Despite its many benefits, bicycling carries the risk of accidents. Although numerous studies have reported the effect of helmet use on traumatic brain injury, it remains unclear if, and to what extent, helmet use reduces the risk of facial injuries. This is particularly true in regard to injuries of the lower face. In addition, there is limited evidence of the effect of helmet use on dentoalveolar injuries. Thus, the aim of this study was to determine the frequency and distribution of dentoalveolar injuries in bicycling accidents and to explore the influence of helmet use.
A total of 1543 bicyclists were included from the trauma registry of a Norwegian tertiary trauma center over a 12-year period. Data was collected prospectively, including patient characteristics, type of injury, and helmet use. The prevalence of dentoalveolar injuries was assessed in conjunction with helmet use and facial fractures.

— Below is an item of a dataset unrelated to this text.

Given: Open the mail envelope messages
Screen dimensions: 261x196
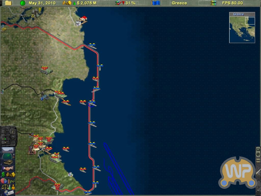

Twenty-five of the patients had maxillofacial injuries, and 18% of those with facial fractures exhibited concomitant dentoalveolar injuries. The most common type of dentoalveolar injury was tooth fractures (39%). The most frequent location of facial fractures with combined dentoalveolar injuries was the maxilla, which had fractured in 32 patients. Women had a higher risk of sustaining dentoalveolar injuries compared to men (odds ratio 1.50, 95% confidence interval 1.02 – 2.22). There were 1257 patients (81%) who had reliable registration of helmet use; 54% of these wore a helmet, while 46% did not. Helmet users had an increased risk of dentoalveolar injuries compared to non-helmeted bicyclists (adjusted odds ratio 1.54, 95% confidence interval 1.02 – 2.31).
Dentoalveolar injuries are fairly common in trauma patients admitted to a trauma center following bicycling accidents. Bicycling helmets are associated with an increased risk of dentoalveolar injuries.